■ WHAT THE EXERCISE ASKS ■
Present an exact copy of each line below.
===== PROVIDED INFORMATION =====
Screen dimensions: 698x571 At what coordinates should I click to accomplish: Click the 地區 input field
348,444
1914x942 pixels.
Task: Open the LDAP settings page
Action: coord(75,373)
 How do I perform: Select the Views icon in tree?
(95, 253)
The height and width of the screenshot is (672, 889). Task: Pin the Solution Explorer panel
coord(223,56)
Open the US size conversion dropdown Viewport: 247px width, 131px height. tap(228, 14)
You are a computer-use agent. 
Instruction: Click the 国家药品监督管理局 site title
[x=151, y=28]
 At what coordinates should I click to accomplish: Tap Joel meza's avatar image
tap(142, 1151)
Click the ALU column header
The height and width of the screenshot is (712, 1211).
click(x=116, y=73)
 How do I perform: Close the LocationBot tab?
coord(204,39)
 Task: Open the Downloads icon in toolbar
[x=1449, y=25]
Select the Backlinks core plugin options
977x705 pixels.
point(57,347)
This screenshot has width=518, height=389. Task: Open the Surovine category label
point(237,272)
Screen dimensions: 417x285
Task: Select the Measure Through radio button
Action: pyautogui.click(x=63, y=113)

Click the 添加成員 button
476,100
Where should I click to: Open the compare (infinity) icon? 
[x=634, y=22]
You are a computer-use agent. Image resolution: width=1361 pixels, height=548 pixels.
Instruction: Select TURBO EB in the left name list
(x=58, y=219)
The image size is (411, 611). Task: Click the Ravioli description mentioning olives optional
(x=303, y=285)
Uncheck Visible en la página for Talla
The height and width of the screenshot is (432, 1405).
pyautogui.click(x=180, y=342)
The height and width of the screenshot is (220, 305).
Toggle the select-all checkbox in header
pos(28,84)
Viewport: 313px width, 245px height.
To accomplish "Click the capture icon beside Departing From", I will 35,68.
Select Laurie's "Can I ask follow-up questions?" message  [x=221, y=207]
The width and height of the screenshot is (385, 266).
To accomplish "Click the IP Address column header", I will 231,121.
=====
■ ANSWER SECTION ■
Screen dimensions: 698x571 At what coordinates should I click to accomplish: Click the 地區 input field
348,444
1914x942 pixels.
Task: Open the LDAP settings page
Action: coord(75,373)
 How do I perform: Select the Views icon in tree?
(95, 253)
The height and width of the screenshot is (672, 889). Task: Pin the Solution Explorer panel
coord(223,56)
Open the US size conversion dropdown Viewport: 247px width, 131px height. tap(228, 14)
You are a computer-use agent. 
Instruction: Click the 国家药品监督管理局 site title
[x=151, y=28]
 At what coordinates should I click to accomplish: Tap Joel meza's avatar image
tap(142, 1151)
Click the ALU column header
The height and width of the screenshot is (712, 1211).
click(x=116, y=73)
 How do I perform: Close the LocationBot tab?
coord(204,39)
 Task: Open the Downloads icon in toolbar
[x=1449, y=25]
Select the Backlinks core plugin options
977x705 pixels.
point(57,347)
This screenshot has width=518, height=389. Task: Open the Surovine category label
point(237,272)
Screen dimensions: 417x285
Task: Select the Measure Through radio button
Action: pyautogui.click(x=63, y=113)

Click the 添加成員 button
476,100
Where should I click to: Open the compare (infinity) icon? 
[x=634, y=22]
You are a computer-use agent. Image resolution: width=1361 pixels, height=548 pixels.
Instruction: Select TURBO EB in the left name list
(x=58, y=219)
The image size is (411, 611). Task: Click the Ravioli description mentioning olives optional
(x=303, y=285)
Uncheck Visible en la página for Talla
The height and width of the screenshot is (432, 1405).
pyautogui.click(x=180, y=342)
The height and width of the screenshot is (220, 305).
Toggle the select-all checkbox in header
pos(28,84)
Viewport: 313px width, 245px height.
To accomplish "Click the capture icon beside Departing From", I will 35,68.
Select Laurie's "Can I ask follow-up questions?" message  [x=221, y=207]
The width and height of the screenshot is (385, 266).
To accomplish "Click the IP Address column header", I will 231,121.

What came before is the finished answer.